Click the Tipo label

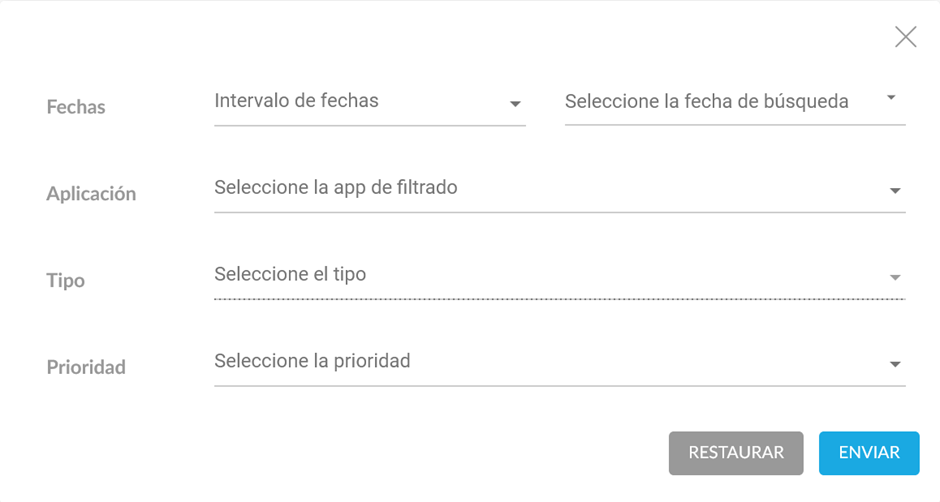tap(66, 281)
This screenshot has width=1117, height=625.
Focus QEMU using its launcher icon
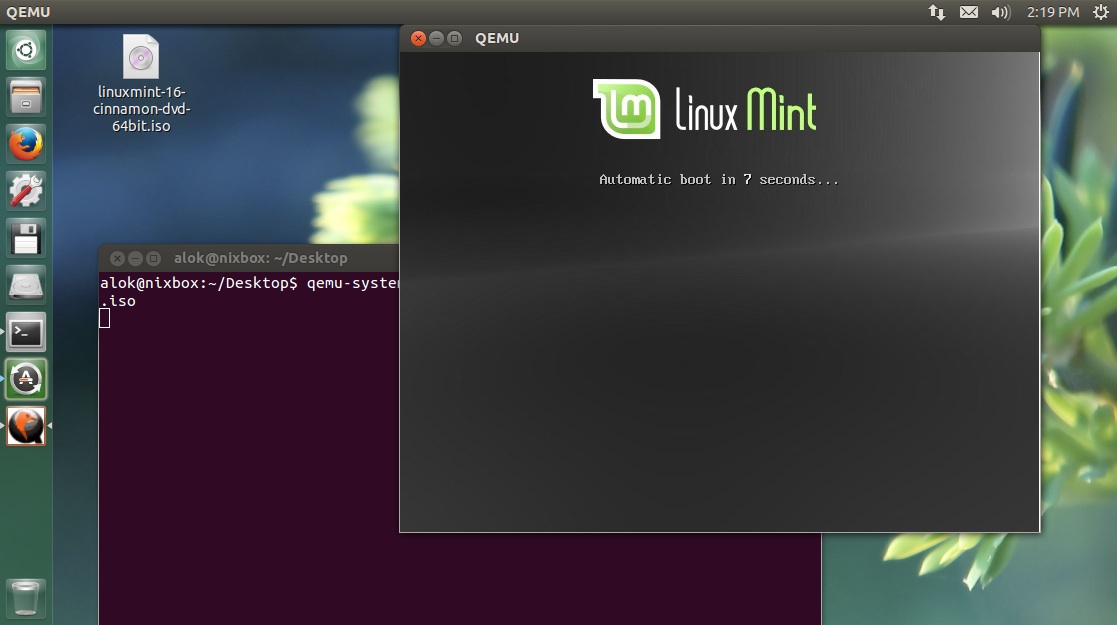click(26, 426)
--
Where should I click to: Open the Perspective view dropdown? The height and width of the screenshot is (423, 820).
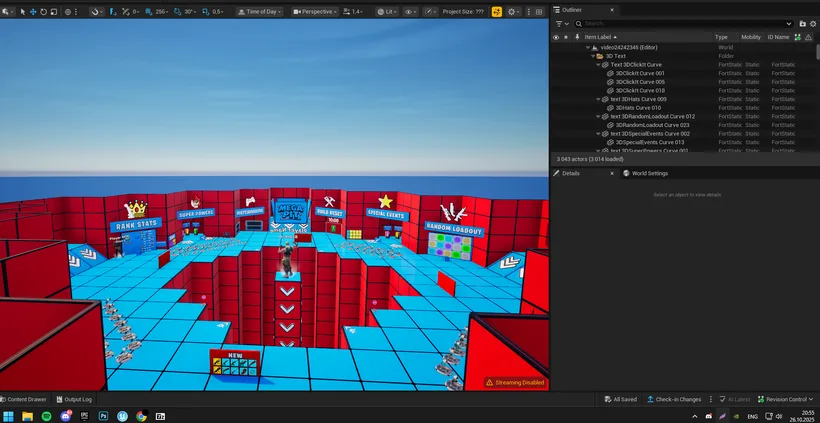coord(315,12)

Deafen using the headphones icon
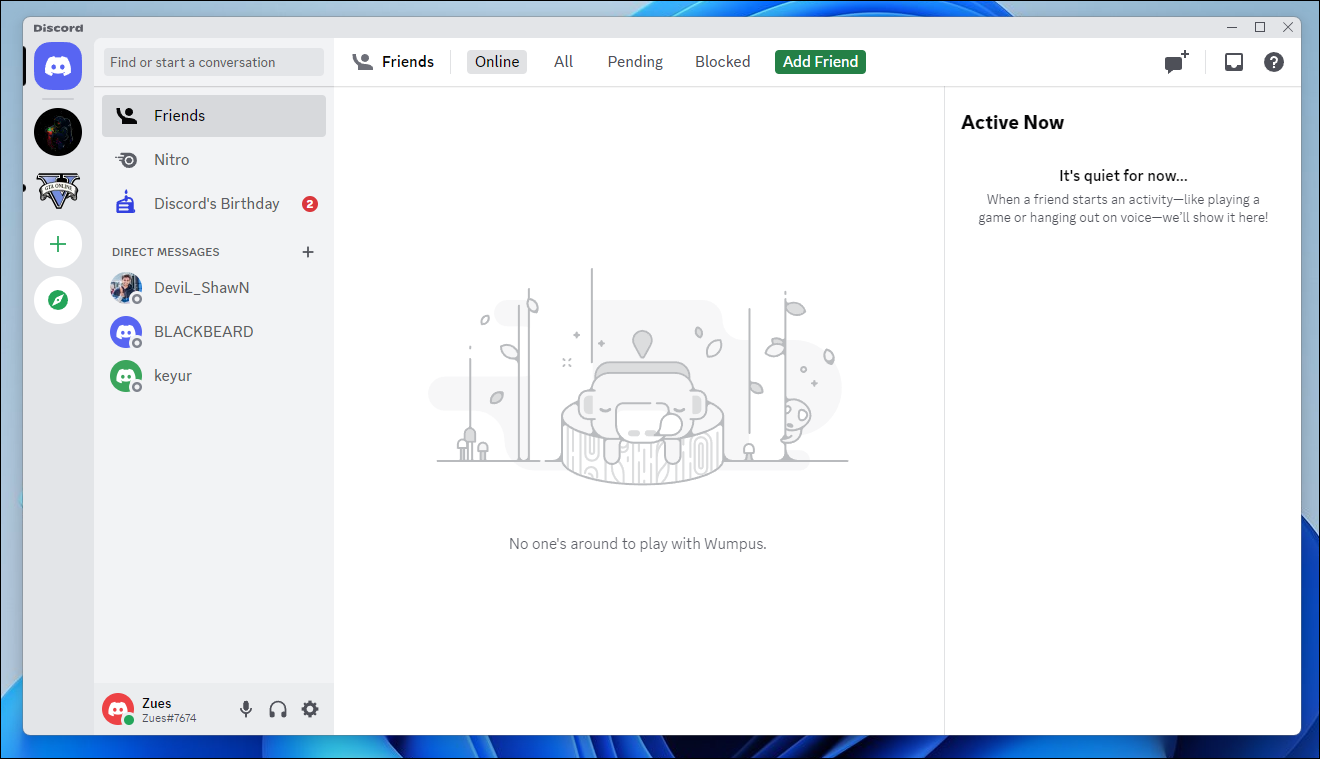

- [Work to be completed]
Skipping every picture, transcribe exactly the lines above from the one containing "Where should I" through the one containing "Deafen using the headphones icon", both included.

- [Solved problem]
Where should I click to: Open the Perspective view dropdown? The height and width of the screenshot is (423, 820).
coord(315,12)

Deafen using the headphones icon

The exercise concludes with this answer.